Table 2 Naive ER with uniform sample plus buffers or experiences modeling
Table 3 Naive ER with uniform sample in DP-based Methods
Table 4 Naive ER with uniform sample plus propositions on DNN
Table 5 Naive ER With Uniform Sample plus Propositions on DNN plus Exploration
Table 6 Non-naive ER - curriculum experience replay
Table 7 Non-naive ER - curriculum experience replay plus buffers or experience modeling
Table 8 Non-Naive ER - Hindsight Experience Replay
Table 9 Non-naive ER - prioritized and importance sampling
Table 10 Non-naive ER - prioritized and importance sampling (cont.)

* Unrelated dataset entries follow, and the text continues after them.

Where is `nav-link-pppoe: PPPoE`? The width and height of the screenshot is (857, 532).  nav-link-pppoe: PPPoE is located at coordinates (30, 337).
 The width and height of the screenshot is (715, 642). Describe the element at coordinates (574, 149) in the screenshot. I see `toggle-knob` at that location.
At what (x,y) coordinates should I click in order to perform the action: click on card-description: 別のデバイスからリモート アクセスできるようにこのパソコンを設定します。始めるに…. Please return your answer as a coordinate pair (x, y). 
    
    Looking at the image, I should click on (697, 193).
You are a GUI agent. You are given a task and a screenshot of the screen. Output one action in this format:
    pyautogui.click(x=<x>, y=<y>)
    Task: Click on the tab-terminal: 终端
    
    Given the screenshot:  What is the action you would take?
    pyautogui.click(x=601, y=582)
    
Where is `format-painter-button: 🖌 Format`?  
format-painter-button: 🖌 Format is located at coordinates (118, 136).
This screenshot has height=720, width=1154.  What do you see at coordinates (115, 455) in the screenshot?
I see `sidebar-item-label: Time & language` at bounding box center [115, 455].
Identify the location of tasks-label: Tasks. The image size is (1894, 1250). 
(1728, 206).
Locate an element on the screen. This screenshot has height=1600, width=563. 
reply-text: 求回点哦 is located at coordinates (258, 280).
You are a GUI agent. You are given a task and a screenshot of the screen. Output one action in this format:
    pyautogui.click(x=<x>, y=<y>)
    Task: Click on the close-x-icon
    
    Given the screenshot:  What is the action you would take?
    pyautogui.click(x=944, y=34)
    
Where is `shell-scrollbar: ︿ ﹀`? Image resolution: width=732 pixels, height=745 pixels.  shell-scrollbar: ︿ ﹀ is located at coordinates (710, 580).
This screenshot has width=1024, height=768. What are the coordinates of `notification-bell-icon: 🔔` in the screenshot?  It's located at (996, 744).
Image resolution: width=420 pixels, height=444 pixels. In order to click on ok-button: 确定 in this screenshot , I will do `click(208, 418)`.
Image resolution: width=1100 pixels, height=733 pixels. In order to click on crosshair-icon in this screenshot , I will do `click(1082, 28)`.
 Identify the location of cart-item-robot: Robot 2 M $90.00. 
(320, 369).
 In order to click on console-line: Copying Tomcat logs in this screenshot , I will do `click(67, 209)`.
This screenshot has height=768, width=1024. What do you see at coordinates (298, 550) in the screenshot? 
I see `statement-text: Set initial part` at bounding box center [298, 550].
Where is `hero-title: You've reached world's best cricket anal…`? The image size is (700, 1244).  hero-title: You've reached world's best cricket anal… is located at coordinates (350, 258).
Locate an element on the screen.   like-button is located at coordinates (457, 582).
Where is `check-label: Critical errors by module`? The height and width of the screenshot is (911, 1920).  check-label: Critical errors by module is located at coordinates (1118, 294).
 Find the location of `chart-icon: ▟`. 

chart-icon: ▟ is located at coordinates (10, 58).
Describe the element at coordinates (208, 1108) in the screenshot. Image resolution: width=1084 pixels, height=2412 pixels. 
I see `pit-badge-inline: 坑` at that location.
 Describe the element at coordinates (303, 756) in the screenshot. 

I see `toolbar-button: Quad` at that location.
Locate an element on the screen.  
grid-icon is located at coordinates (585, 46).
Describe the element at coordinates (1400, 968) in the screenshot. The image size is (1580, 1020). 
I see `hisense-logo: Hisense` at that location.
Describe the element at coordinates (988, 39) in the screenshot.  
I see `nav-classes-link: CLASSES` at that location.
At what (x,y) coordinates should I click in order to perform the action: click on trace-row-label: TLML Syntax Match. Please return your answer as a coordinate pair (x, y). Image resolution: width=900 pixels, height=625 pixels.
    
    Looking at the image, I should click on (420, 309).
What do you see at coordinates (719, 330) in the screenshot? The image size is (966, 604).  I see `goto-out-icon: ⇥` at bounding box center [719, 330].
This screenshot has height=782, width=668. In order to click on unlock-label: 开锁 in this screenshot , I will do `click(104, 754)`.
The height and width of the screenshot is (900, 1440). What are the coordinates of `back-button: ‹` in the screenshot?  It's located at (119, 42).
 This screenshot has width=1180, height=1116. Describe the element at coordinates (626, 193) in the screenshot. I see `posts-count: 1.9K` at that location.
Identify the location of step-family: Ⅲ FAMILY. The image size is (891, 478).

Table 11 Non-naive ER - prioritized and importance sampling plus proposition on DNNs
Table 12 Non-naive ER - prioritized and importance sampling plus strategies for exploration
Table 13 Non-naive ER - prioritized and importance sampling plus buffers or experiences modeling
Table 14 Non-naive ER - prioritized and importance sampling plus stratifying and balancing experiences
Table 15 Non-naive ER - prioritized and importance sampling in essemble or multi-strategy methods
Table 16 Non-naive ER - prioritized and importance sampling - theoretical-empirical studies
Table 17 Non-naive ER - buffers or experience modeling
Table 18 Non-naive ER - buffers or experience modeling (cont.)
Table 19 Non-naive ER - buffers or experience modeling plus propositions on DNNs

8 Conclusions

This work demonstrates that Experience Replay is a fundamental idea with many open theoretical and empirical problems still being investigated to understand its contributions and propose improvements and new applications with different reinforcement learning methods to solve complex problems in many research fields. Automation, robotics, autonomous driving, trajectory planning, and optimization are among the many application areas that lead to the proposition of new methods of reinforcement learning, as well as new approaches and techniques of experience replay so that these methods can become even more efficient in using data from transitions experienced by agents. New schemas for prioritization of experiences and importance sampling, techniques to avoid catastrophic forgetting, dealing with sparse rewards, and improving memory efficiency in multi-agent environments are among the research explicitly dedicated to improving experience replay.